# SOURCE TEXT
** begin **

The first photo was taken on Sunday 17 July 2022. A large boulder seems poised to dislodge from the bottom of the leg.
The second photo was taken the next morning on Monday July 18th. The big boulder is gone.
According to Hawaii Volcano NP, it’s possible the arch could collapse into the ocean at any time without warning.
They advise against going up the Hōlei Sea Arch. It has been closed for years due to instabilities such as earth fissures, erosion, and steep sea cliffs near the arch.
You can instead admire what may be a last glimpse of Hōlei Sea Arch from a safe viewing area off the cliff edge near the end of Chain of Craters Road.
Sea arches are beautiful and a temporary part of the ever-changing volcanic landscape. According to Hawaii Volcano NP, the Hōlei Sea Arch was formed when the Pacific Ocean plunged into an ancient lava flow about 550 years ago. Persistent wave action and erosion created the shape we see today.
Sea arches like the Hōlei Sea Arch at the end of the Chain of Craters Road can be found along a wide stretch of Hawaii’s southern coast. These arches are remnants of what were once continuous sea cliffs, where lava previously met the sea and increased the size of the island.
However, the moment new lava cooled and turned into rock, it began to erode. Immediately the wind and water began to smash and break the cliffs.
The seas on the southern edge of Hawaii are known for their rough and violent surf.
Very slowly these eroding waves break apart and wear away the rock and carve sea caves in the cliff.

** end **

(Extracted records)
** begin **

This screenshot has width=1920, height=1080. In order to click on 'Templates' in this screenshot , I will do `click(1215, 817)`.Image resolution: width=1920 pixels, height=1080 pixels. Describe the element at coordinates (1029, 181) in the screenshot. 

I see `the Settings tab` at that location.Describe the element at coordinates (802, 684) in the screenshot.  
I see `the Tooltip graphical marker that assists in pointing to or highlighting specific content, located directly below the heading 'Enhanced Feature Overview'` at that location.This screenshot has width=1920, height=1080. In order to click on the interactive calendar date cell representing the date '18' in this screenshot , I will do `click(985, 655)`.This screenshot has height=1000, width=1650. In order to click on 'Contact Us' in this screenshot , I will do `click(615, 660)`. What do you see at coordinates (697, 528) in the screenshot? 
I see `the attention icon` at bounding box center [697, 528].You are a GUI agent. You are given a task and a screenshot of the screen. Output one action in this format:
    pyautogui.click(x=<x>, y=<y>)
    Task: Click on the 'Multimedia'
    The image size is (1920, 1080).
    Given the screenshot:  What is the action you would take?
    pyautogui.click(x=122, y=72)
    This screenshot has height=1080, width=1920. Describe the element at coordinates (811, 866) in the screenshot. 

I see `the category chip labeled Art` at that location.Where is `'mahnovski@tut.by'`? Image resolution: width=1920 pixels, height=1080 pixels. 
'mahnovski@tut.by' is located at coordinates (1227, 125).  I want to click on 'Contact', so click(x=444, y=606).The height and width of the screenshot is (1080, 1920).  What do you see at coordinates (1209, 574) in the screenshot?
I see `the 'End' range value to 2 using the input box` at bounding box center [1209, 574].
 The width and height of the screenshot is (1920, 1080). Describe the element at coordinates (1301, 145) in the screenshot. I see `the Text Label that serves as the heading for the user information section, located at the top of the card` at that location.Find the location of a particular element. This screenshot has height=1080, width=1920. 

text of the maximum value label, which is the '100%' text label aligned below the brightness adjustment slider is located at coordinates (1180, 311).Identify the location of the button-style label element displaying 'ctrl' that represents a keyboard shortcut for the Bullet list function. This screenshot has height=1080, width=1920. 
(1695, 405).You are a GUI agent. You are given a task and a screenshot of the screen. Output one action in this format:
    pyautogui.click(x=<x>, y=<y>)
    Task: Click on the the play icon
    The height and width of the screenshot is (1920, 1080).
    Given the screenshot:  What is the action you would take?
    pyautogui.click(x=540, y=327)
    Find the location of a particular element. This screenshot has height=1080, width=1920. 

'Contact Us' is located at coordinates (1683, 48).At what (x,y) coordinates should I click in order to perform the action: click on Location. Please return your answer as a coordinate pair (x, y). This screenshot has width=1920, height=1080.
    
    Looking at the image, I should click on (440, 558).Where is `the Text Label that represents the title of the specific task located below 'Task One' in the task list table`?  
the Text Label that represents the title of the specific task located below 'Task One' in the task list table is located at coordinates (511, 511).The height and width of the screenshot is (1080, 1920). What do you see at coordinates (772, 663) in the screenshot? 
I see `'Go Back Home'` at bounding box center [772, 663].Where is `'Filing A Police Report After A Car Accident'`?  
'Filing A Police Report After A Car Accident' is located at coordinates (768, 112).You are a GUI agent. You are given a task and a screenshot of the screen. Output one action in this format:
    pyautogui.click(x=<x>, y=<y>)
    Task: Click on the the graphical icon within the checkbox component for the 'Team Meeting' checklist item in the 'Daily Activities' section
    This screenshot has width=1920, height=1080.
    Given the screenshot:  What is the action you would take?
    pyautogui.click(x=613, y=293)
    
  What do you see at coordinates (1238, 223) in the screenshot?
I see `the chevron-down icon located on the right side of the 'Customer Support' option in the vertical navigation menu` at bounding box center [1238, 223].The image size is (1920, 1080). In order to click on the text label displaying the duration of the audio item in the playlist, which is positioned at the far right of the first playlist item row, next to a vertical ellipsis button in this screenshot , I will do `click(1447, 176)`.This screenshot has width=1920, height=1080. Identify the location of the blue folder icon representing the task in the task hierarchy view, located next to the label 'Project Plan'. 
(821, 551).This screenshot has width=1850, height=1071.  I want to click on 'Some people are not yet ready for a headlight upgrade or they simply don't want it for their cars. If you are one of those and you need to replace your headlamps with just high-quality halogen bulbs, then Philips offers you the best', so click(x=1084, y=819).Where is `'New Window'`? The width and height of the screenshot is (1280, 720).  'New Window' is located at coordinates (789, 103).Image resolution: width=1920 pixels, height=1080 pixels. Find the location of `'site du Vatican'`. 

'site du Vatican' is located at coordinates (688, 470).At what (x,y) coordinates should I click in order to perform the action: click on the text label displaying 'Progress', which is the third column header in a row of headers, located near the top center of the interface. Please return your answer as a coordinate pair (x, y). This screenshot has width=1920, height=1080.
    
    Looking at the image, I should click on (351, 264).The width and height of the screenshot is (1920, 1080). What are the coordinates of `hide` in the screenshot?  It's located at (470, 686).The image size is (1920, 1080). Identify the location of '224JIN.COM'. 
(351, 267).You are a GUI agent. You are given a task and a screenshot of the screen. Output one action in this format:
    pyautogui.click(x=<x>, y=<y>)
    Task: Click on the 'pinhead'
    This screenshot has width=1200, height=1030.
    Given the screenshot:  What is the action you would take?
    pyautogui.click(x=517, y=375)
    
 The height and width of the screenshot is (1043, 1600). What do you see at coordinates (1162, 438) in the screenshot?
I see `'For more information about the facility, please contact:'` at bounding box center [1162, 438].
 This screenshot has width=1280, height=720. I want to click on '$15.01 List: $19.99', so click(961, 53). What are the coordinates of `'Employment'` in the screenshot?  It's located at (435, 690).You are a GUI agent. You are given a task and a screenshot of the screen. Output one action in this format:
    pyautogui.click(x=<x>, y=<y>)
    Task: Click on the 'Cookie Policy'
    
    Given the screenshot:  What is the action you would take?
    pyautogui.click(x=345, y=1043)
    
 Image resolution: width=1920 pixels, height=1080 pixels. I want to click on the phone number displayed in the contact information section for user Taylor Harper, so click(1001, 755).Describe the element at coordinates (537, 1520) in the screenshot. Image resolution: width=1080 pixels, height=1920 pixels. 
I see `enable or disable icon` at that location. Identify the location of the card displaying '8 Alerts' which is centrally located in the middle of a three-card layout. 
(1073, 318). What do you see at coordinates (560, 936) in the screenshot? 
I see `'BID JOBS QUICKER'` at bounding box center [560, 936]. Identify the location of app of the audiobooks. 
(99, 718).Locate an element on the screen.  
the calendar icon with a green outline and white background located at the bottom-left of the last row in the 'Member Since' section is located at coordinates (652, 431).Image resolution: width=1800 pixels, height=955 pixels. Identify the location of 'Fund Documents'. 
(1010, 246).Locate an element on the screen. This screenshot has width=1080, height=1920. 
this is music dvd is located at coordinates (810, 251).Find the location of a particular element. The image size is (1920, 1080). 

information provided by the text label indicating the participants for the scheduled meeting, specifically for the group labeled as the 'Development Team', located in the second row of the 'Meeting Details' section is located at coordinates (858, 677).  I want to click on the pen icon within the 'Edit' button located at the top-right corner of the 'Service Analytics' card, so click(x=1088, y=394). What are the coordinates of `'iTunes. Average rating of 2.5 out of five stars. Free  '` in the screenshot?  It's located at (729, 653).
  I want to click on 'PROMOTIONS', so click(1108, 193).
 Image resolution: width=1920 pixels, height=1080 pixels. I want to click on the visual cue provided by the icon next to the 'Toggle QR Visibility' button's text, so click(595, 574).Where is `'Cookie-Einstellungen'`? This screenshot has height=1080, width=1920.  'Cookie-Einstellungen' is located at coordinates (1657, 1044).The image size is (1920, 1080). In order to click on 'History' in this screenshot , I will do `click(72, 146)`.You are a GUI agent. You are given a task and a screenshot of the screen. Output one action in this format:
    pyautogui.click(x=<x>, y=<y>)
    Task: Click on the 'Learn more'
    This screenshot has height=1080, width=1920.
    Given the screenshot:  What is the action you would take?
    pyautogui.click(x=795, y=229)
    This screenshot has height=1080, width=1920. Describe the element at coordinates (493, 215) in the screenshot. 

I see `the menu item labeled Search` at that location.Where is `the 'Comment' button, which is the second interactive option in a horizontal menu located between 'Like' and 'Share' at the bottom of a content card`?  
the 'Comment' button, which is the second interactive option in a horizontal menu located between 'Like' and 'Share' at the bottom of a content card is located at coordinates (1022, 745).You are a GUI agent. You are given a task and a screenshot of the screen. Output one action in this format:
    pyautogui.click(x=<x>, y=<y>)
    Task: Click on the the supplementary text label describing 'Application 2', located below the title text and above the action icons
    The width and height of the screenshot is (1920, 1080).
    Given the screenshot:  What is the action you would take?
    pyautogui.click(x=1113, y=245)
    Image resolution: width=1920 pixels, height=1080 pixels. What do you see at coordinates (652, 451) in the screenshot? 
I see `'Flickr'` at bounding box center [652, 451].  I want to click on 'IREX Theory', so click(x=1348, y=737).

** end **

Please answer these questions from the sea arch text:
(a) On what day was the second photo taken?
(b) About how long ago did the Hōlei Sea Arch form?
(c) From where can visitors safely view the arch?

(a) Monday, July 18th
(b) About 550 years ago
(c) From a safe viewing area off the cliff edge near the end of Chain of Craters Road